The Signal — March 6, 2026
GPT-5.4 dropped. The Pentagon labeled Anthropic a national security risk. And researchers caught AI coding agents being hijacked through GitHub issues.
GPT-5.4: OpenAI Ships the Kitchen Sink
OpenAI released GPT-5.4 and GPT-5.4-pro yesterday, packaging coding, reasoning, computer use, and a 1-million-token context window into a single model. That context window is the real number here. Up from roughly 128K, it means you can feed entire codebases or document archives straight into a prompt without building retrieval infrastructure around them. The model also ships with native browser and desktop control, matching a capability Anthropic has offered since last year.
The new "Thinking" mode extends chain-of-thought processing for harder problems. OpenAI reports 83% on their internal knowledge benchmark, though self-reported benchmarks from the company selling the model are marketing first, science second. What the number actually measures remains vague.
GPT-5.4 is already live in GitHub Copilot and standard API tiers. The interesting question isn't whether it performs well (it almost certainly does) but whether 1M tokens of context replaces RAG pipelines in production, or whether cost-per-token at that scale keeps it niche.
Sources: OpenAI Blog · Simon Willison · The Decoder · ZDNET · GitHub Changelog
The Pentagon Called Anthropic a National Security Risk
The Department of Defense formally designated Anthropic a "supply-chain risk," the first time an American AI company has received this label from the Pentagon. TechCrunch, The Verge, NPR, and Platformer all confirmed the story independently. The WSJ broke the original reporting.
The designation puts Anthropic in a strange spot: the company that arguably leads on AI safety is now classified alongside foreign technology vendors the military considers unreliable. CEO Dario Amodei plans to challenge the label in court.
The timing makes it weirder. Wired separately reported that the Pentagon tested OpenAI models through Microsoft infrastructure, potentially sidestepping OpenAI's own usage policies. So the DOD is labeling one AI company a security threat while quietly running another company's technology through a backdoor. That contradiction tells you more about the government's fractured AI posture than it does about either company.
Sources: TechCrunch · The Verge · NPR · Wired · Platformer
Your AI Coding Assistant Can Be Hijacked Through GitHub Issues
Security researcher Adnan Khan published a proof-of-concept called "Clinejection" showing how AI coding agents can be compromised through prompt injection hidden in GitHub issue text. The attack targets Cline, a popular AI coding assistant, by embedding malicious instructions in issues that the agent's triager reads. A routine "check the issue queue" workflow becomes a code execution vector.

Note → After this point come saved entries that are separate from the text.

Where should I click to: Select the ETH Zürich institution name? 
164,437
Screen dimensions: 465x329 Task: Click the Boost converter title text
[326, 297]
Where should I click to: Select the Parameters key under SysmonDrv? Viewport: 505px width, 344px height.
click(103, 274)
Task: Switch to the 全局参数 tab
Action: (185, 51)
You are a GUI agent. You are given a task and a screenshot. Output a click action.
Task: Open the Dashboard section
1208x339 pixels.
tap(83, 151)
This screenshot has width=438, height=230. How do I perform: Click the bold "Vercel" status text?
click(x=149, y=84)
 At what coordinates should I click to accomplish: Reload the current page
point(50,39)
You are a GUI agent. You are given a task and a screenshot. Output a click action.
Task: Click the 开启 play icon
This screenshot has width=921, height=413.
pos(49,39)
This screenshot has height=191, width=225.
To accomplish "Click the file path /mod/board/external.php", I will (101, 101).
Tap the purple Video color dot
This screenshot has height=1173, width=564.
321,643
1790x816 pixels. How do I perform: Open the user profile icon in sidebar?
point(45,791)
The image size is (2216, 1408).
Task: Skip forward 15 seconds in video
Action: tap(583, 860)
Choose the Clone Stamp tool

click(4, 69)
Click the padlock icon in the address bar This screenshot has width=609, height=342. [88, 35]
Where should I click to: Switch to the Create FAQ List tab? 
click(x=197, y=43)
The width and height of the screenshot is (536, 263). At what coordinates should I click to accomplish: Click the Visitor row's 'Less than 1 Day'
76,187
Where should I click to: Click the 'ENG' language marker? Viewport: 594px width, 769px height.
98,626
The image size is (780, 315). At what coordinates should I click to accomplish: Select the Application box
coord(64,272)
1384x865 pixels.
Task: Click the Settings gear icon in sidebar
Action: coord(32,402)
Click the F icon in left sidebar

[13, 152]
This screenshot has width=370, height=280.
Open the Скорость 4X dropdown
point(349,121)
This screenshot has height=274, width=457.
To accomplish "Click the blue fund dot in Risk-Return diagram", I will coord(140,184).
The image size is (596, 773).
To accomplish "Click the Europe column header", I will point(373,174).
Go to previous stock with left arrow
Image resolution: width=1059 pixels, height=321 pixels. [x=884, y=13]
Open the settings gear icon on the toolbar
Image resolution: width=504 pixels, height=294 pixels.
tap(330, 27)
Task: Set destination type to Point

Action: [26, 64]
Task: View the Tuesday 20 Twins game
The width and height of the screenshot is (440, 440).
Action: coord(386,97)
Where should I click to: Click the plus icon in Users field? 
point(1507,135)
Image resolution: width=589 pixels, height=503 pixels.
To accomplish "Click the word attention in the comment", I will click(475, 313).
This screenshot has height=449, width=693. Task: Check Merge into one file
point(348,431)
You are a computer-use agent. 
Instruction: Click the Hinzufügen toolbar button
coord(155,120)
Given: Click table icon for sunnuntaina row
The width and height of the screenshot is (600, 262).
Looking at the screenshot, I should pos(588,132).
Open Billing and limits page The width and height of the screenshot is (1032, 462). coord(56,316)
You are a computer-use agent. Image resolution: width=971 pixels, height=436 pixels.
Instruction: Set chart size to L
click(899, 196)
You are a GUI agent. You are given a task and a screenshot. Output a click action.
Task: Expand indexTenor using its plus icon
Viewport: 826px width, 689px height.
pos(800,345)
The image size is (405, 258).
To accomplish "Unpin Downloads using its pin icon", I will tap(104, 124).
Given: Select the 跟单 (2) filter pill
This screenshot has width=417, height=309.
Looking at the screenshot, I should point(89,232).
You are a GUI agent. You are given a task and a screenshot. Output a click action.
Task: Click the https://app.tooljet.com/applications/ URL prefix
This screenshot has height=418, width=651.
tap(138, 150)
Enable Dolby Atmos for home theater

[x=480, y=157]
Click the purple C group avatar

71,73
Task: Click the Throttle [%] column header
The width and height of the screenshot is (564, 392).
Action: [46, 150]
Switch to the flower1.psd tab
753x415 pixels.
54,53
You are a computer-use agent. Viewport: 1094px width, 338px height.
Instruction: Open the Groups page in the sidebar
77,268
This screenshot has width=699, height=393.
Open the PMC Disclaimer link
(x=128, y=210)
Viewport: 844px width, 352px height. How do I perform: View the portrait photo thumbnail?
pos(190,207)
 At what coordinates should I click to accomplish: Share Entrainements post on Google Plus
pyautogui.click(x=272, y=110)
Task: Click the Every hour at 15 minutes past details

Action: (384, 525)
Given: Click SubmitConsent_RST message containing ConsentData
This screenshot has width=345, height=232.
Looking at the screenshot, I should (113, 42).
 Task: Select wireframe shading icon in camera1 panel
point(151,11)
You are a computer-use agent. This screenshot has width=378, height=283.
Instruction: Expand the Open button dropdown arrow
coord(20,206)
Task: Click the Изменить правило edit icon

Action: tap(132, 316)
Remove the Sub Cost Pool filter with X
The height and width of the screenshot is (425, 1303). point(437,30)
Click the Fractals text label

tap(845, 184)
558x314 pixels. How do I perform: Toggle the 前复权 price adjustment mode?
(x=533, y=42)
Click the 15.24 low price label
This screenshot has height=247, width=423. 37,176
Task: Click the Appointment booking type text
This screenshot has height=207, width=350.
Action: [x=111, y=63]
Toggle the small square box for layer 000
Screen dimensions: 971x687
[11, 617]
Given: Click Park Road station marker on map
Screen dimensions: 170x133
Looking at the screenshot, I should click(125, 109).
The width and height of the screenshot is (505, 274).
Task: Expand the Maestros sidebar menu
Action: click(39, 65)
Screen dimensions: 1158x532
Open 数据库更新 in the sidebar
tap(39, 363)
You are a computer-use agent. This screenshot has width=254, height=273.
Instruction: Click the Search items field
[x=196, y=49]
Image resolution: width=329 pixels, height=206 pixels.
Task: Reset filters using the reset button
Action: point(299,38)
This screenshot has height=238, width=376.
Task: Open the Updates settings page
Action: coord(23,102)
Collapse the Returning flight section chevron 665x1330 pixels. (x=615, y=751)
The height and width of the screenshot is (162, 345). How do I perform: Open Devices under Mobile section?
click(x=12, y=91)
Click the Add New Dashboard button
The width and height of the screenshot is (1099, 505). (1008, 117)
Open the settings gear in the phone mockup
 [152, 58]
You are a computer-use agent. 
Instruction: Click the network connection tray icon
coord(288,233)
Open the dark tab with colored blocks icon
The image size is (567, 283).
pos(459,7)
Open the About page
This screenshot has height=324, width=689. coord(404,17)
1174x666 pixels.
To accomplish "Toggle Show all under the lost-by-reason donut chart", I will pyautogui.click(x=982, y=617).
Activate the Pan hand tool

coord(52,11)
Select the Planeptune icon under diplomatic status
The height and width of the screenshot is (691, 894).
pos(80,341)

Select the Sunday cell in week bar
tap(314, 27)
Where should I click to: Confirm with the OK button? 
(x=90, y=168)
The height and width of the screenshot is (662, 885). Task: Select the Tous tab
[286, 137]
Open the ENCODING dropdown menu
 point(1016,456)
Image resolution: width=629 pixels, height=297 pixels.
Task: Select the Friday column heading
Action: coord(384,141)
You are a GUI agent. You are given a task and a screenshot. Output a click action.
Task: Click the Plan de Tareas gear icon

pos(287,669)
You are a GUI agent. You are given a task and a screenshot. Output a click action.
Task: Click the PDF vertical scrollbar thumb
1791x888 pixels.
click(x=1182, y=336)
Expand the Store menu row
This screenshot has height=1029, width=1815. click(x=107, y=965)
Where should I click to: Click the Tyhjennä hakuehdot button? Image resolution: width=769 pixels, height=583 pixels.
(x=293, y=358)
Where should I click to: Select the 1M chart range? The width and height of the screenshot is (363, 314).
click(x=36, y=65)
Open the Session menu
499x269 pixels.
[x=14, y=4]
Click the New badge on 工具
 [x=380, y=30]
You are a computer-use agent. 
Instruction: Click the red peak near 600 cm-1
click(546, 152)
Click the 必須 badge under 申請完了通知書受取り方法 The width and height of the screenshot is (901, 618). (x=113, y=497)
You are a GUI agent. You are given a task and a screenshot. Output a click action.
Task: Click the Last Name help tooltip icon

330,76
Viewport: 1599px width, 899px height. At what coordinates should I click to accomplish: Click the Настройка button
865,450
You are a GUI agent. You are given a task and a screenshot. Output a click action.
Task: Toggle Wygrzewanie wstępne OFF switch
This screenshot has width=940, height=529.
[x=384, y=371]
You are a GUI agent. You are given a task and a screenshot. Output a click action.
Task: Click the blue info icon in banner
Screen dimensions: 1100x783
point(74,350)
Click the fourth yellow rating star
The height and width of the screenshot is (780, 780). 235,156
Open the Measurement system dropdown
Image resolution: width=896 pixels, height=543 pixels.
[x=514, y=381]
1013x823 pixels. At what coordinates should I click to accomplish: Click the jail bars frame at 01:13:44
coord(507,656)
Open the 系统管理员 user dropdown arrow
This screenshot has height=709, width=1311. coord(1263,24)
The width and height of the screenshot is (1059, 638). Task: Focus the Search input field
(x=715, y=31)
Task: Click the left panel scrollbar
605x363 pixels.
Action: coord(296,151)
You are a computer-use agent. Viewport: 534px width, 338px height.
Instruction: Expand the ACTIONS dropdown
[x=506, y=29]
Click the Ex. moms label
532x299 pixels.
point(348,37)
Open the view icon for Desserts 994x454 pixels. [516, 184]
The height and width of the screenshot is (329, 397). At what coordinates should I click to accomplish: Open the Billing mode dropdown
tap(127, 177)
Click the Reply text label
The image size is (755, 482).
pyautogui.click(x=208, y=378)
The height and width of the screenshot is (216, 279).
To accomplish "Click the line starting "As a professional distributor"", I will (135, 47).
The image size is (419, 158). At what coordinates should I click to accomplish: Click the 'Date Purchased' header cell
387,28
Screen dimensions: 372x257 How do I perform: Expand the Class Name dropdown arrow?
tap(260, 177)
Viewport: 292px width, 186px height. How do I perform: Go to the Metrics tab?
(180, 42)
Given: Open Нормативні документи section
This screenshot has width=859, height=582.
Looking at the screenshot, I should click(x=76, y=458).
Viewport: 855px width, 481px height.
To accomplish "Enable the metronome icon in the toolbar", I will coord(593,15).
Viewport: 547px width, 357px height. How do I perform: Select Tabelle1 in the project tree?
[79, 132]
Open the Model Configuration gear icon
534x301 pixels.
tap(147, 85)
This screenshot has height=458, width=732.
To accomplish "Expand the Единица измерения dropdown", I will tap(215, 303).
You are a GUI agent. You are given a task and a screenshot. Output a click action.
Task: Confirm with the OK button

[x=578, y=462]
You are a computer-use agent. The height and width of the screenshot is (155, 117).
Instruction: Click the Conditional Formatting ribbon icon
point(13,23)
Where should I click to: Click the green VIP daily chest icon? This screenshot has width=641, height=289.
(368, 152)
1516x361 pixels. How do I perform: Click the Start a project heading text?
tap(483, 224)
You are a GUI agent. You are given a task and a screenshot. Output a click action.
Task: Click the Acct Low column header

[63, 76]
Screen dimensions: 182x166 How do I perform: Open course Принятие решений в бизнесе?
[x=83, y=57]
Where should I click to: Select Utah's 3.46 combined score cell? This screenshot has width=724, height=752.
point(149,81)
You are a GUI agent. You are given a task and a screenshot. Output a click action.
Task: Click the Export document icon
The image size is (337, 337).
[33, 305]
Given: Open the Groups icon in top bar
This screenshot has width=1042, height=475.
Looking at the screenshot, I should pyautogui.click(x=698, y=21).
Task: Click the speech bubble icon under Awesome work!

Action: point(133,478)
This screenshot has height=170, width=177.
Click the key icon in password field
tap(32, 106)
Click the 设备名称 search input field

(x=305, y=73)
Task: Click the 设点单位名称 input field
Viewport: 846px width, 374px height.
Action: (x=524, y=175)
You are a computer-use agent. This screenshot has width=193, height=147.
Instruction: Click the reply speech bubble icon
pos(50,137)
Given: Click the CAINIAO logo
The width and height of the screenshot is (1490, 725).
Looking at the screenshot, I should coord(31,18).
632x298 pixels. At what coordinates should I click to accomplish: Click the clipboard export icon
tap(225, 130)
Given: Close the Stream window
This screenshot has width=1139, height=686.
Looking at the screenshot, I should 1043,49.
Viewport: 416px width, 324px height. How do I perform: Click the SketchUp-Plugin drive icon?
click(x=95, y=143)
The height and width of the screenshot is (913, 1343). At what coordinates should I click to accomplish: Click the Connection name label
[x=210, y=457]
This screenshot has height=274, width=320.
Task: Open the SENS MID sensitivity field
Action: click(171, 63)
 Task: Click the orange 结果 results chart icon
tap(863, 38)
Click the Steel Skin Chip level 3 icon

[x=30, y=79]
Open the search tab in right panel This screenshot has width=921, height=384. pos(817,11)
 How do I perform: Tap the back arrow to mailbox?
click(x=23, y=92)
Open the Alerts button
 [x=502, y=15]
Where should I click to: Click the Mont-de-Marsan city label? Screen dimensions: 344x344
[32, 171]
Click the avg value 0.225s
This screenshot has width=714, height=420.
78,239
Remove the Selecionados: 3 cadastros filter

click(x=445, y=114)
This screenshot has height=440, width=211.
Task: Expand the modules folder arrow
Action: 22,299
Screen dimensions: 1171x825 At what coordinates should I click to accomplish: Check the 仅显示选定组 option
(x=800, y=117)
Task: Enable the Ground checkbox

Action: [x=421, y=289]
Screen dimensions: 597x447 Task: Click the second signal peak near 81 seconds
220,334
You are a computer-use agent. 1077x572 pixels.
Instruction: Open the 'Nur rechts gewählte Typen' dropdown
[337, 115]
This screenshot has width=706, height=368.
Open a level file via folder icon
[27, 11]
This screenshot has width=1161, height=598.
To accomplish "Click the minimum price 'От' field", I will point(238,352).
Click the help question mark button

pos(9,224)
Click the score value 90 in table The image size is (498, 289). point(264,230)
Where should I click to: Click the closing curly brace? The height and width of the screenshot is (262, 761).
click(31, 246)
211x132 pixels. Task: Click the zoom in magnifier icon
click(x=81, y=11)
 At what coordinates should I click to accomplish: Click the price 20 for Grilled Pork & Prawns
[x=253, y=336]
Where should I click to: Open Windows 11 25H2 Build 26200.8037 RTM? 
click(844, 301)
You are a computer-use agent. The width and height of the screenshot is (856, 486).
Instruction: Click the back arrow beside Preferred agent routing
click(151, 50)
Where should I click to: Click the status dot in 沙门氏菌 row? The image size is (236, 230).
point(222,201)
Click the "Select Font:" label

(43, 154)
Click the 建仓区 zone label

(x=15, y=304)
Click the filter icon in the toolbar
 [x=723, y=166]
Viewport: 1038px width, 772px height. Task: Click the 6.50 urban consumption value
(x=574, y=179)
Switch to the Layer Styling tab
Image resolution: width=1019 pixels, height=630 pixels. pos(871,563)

This is prompt injection moving from theoretical concern to working exploit. Any AI agent that reads untrusted text (issue trackers, emails, documents) is a potential target. The fix isn't straightforward: you'd need to wall off the agent's interpretation of external text from its ability to execute code, and most current architectures don't draw that line cleanly.
Sources: Adnan Khan via Simon Willison
On the Editor's Desk
Three of the council's top five picks yesterday didn't survive the pipeline gate. The White House AI energy pledge (seven tech giants agreeing to self-fund data center power) and CyberStrikeAI (an open-source attack tool that reportedly breached 600+ FortiGate devices across 55 countries) were both sourced by the council from Brave Search but never appeared in our editorial pipeline with sufficient primary sourcing to publish. They're real stories we couldn't verify to our standard.
DeepSeek V4 stays on hold. TechNode said "this week" on March 2. Today is March 6. No official announcement, no API update, no HuggingFace release. The only source our pipeline captured was a commercial real estate investment blog. We'll cover V4 when it ships, not when rumors say it should.
Two arxiv papers worth flagging: Reasoning Theater found that language models sometimes generate chain-of-thought reasoning that doesn't match their actual internal confidence. They already know the answer but produce misleading reasoning traces anyway. And FlashAttention-4 targets Nvidia's Blackwell GPUs with optimized kernel pipelining, relevant to anyone building inference infrastructure at scale.
Kill count today: 54 out of 100 events. YouTube reaction videos, trade show press releases, Wikipedia pages, SEO listicles. The pipeline casts wide. The editor cuts deep.